La UCA desarma el relato de la inflación baja: «Cae el consumo y no alcanza para vivir»
Que las familias argentinas enfrenten serias y crecientes dificultades para llegar a fin de mes no es una novedad en el país de la libertad libertaria. Agustín Salvia, del Observatorio de la Deuda Social Argentina de la Universidad Católica Argentina, atribuyó esta situación a la contracción del consumo y tiró por tierra el relato del gobierno mileísta que se apoya en las estadísticas que indican una disminución de la inflación.

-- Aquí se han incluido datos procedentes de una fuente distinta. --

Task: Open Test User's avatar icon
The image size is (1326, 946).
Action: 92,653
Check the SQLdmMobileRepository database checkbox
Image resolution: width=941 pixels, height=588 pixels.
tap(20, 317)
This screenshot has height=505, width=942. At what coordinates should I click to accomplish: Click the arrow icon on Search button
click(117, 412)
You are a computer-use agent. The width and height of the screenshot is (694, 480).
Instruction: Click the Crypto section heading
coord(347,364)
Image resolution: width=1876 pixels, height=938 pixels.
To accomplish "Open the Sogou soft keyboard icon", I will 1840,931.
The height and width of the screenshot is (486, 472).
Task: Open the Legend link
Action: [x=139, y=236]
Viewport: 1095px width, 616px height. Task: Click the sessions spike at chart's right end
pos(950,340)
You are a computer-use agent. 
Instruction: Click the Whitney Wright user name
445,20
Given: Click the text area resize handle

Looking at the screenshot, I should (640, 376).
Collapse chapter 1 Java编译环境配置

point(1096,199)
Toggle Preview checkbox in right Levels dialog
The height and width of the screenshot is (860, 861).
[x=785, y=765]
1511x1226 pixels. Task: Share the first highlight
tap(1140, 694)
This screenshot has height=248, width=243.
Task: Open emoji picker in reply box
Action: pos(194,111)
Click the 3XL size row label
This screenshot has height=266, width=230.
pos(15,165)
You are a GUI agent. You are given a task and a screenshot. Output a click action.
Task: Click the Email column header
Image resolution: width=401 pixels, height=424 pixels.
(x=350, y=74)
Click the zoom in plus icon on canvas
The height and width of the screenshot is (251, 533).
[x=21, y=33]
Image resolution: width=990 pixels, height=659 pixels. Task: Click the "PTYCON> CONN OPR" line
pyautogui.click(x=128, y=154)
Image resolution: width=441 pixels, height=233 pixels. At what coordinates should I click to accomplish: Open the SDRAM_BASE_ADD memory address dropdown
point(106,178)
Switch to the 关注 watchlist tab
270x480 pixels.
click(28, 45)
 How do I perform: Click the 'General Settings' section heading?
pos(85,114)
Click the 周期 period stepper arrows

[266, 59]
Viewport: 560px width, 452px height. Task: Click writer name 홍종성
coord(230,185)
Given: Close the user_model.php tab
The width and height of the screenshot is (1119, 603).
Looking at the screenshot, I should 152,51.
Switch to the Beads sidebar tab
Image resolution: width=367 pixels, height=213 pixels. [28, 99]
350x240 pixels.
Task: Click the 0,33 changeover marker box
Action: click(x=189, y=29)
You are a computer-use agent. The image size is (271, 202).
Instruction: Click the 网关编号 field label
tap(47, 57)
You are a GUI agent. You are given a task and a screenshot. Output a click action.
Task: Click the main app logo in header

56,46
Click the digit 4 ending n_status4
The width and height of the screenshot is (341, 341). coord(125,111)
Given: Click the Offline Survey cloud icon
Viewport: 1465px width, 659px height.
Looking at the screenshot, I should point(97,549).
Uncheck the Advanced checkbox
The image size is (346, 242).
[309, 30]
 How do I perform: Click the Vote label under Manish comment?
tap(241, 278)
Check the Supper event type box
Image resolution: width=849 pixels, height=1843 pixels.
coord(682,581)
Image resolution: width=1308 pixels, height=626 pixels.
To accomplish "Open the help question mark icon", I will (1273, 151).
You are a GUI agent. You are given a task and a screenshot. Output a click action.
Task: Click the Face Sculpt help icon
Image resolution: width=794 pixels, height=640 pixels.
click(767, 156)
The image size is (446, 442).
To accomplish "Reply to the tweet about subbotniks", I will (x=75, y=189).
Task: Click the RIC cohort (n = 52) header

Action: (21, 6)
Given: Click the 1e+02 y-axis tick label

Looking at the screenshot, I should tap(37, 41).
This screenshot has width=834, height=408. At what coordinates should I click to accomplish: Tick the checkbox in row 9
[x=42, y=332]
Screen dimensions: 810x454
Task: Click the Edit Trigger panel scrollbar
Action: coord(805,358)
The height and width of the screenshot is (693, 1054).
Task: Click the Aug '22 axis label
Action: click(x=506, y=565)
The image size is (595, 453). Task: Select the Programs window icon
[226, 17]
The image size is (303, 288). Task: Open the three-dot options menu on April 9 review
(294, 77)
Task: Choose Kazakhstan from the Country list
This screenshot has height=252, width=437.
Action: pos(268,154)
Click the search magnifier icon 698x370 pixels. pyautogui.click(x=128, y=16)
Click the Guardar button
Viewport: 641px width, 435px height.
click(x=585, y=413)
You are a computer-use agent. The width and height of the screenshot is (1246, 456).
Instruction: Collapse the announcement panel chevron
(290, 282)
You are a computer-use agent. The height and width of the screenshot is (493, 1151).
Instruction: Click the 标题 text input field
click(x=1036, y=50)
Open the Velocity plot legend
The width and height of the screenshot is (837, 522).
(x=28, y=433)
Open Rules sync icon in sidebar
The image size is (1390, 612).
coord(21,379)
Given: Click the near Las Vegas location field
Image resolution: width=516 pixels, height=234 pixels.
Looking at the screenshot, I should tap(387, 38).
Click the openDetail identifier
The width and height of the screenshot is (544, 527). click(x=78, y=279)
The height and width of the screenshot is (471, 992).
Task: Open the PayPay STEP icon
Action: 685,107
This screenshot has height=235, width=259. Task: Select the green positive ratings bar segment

Según explicó Salvia, la contracción del consumo y las políticas de ajuste implementadas por el gobierno, generaron un marcado «estrés económico» en los hogares. En diálogo radial detalló: «Tuvimos una crisis muy fuerte, producto de políticas que algunos consideran autoimpuestas para lograr una estabilización macroeconómica», afirmó.
Aunque la inflación bajó, el experto señaló que esto no se debió a un plan económico virtuoso, sino a una caída en el consumo. «No hay masa monetaria que refuerce la demanda, y las políticas de ajuste redujeron el consumo, lo que a su vez bajó los precios», explicó.
El aumento de los costos de servicios básicos, como combustible, transporte, gas, luz, agua y comunicaciones, incrementó significativamente los gastos fijos de las familias. «El ingreso corriente se ve afectado porque los gastos fijos aumentaron fuertemente. Esto reduce el consumo en alimentos, vestimenta y el funcionamiento básico del hogar», precisó Salvia.
Este fenómeno, que denominó «estrés económico», reflejó la creciente incapacidad de los hogares para cubrir sus necesidades básicas y al ser consultado sobre el futuro, Salvia advirtió que la persistencia en la retirada de dinero del mercado profundizará la crisis.

«Si el gobierno sigue sacando pesos, el ajuste se intensificará. Habrá menos consumo, se venderá menos combustible, las familias se endeudarán más para comprar alimentos y enfrentarán mayores moratorias en sus tarjetas». Un escenario que llevará a una mayor restricción económica y a un aumento del estrés económico de las familias.